Я начала поиски с референсного протеома того же вида: (taxonomy_id:123214). Оказалось, что протеом моей бактерии Persephonella marina является референсным. Чтобы найти белки, принадлежащие искомому протеому, я использовала запрос(xref:proteomes-UP000001366). Чтобы затем их скачать в папку ~/term2/pr8 в Bash я использовала команду wget 'https://rest.uniprot.org/uniprotkb/stream?compressed=true&format=txt&query=(xref:proteomes-UP000001366)' -O UP000001366.swiss.gz .
Для подсчёта белков с альфа-спиралями или с трансмембранными участками я написала два конвейера в Bash. Конвейер (1) считает количество белков с трансмембранными участками (их получилось 411). Конвейер (2) считает количество белков с альфа-спиралями (их получилось 0)
(1)zgrep -e '^ID' -e '^FT' UP000001366.swiss.gz|grep -e '^ID' -e 'TRANSMEM'|grep -A1 '^ID'|grep '^FT'|wc -l
(2)zgrep -e '^ID' -e '^FT' UP000001366.swiss.gz|grep -e '^ID' -e 'HELIX'|grep -A1 '^ID'|grep '^FT'|wc -l
Результаты получились противоречивыми с биологической точки зрения, поскольку трансмембранных участков получилось 411, а альфа-спиралей – 0. Это странно, поскольку трансмембранные участки сами по себе могут являться альфа-спиралями. Возможно, не хватает экспериментальных данных, чтобы учесть присутствие альфа-спиралей в белках бактерии Persephonella marina
Далее я искала количество белков с каталитической активностью. Мой первый запрос: (proteome:UP000001366) AND (ec:*). Я сделала его первым, поскольку код ec наверняка выдаёт верное количество белков-ферментов. В результате нашлёлся 631 белок.

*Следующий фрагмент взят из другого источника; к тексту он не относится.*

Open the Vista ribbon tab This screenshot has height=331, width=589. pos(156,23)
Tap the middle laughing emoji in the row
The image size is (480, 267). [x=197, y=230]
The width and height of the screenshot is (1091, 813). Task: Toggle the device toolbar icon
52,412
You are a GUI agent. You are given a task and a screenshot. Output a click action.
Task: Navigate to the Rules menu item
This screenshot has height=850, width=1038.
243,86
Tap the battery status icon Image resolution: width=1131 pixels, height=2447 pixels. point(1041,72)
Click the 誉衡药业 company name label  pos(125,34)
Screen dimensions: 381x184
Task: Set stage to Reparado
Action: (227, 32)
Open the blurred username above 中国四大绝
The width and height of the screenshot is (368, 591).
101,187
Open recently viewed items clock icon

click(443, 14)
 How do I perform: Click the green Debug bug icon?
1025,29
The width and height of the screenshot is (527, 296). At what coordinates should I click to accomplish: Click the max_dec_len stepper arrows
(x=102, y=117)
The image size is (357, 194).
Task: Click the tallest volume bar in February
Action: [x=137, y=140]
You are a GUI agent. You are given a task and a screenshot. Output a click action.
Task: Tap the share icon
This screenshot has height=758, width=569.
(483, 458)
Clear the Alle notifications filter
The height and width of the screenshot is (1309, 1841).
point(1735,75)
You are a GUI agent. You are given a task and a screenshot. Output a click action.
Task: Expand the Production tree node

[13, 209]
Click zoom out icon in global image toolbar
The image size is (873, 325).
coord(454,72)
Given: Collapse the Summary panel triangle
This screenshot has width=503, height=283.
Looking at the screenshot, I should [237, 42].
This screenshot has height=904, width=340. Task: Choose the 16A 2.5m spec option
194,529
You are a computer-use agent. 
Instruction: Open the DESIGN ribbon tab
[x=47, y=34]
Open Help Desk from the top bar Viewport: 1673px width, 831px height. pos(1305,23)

Потом я придумала второй запрос: (proteome:UP000001366) AND (protein_name:*ase). Это менее точный способ узнать количество белков-ферментов в протеоме, поскольку не у всех таких белков название заканчивается на -ase. Также у некоторых белков, которые не являются ферментами, название тоже заканчивается на -ase. Нашлось 919 результатов – это больше, чем по итогам прошлого поиска.